● **Text block**:
+---+

No, I do not examine other people's work in that fashion.

These days, I'm so physically limited that I cannot take on any new projects, but am steadily shucking old ones.  Just now I've been on a thermodynamics project for more than three months, and have at least three more months to go.  It's a real bear, and I'm having great difficulty doing it justice. The forefront of thermodynamics is exciting these days, but it is also still suffering from hoary old ideas long molded on the vine, so to speak.  We are trying to indicate where we think thermodynamics will eventually go: to the exchange between active vacuum and charged matter. Our main approach is that the second law (the law of progressive entropy, i.e., progressive disordering or progressive loss of control of potential energy) is an oxymoron.  It already assumes its own contradiction has first occurred; i.e., a negentropic interaction has occurred to produce some initial ordering, and then SUBSEQUENTLY that ordering can only be disordered progressively as time passes.  That assumption of only entropic interactions subsequently is of course an assumption that no more negentropic interactions will occur.  So the second law as written and interpreted is an oxymoron and describes at best a very special case.  To really make the case for this, one must rewrite the second law (I've already done that) so it is consistent with experiment (the present one isn't always consistent, and many violations are recognized). Then to cinch the case, one needs to provide a sort of universal negentropic interaction example.  We did that in 2000 by solving the source charge problem, based on the theoretical and experimental proof of broken symmetry in 1957, resulting in a Nobel Award to Lee and Yang that same year, in Dec. 1957, after Wu et al. proved their theoretical prediction experimentally.

So that is what we're working on now.  Fortunately there are other current thermodynamics developments in research that also support that position.

Anyway, the best way for you to proceed, in my opinion, is to experiment and let the bench show you what works and what doesn't.  All the theory in the world -- my own included -- cannot refute a single replicable experiment that contradicts it.

+---+

● **What is being asked**: Echo word for word the part of the thermodynamics letter starting at "So that is what" and ending at "that contradicts it.".

● **Raw data**:
+---+

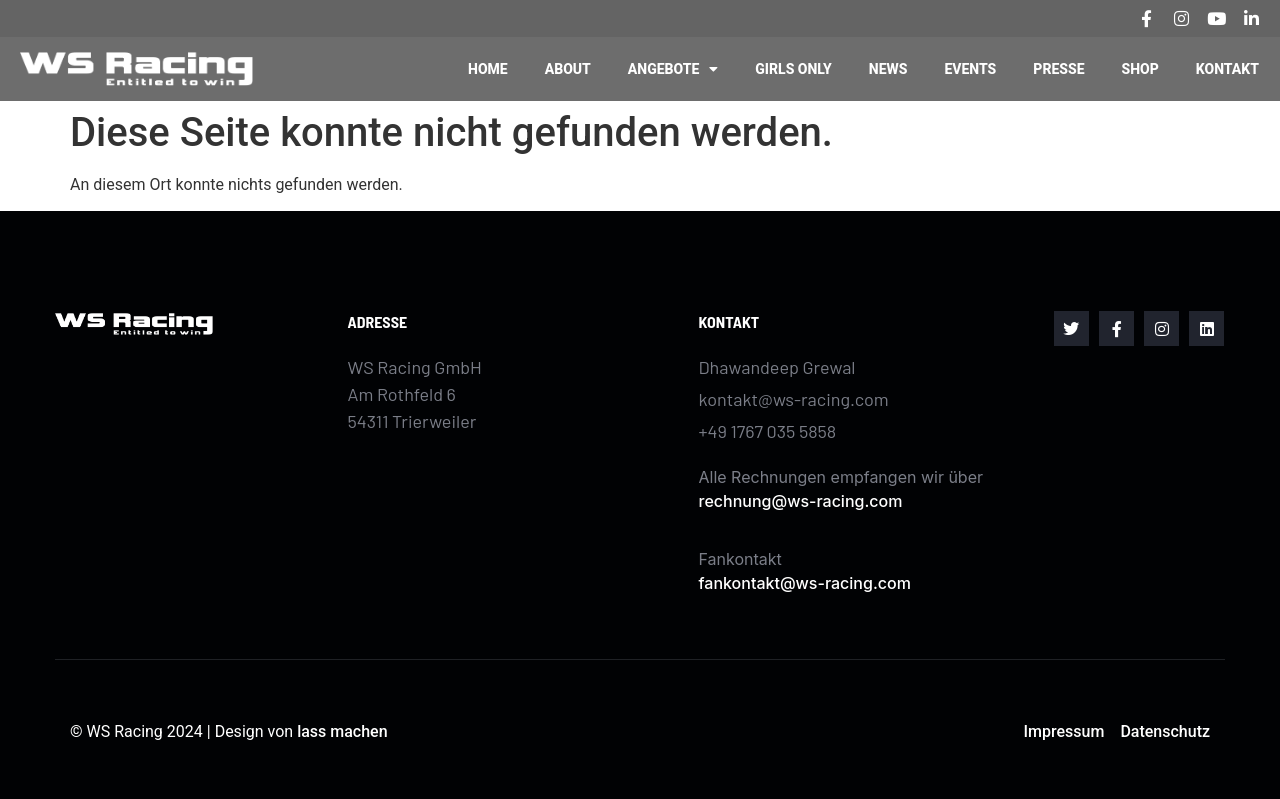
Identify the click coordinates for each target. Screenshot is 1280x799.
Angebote (673, 69)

+---+

● **Result**:
So that is what we're working on now.  Fortunately there are other current thermodynamics developments in research that also support that position.

Anyway, the best way for you to proceed, in my opinion, is to experiment and let the bench show you what works and what doesn't.  All the theory in the world -- my own included -- cannot refute a single replicable experiment that contradicts it.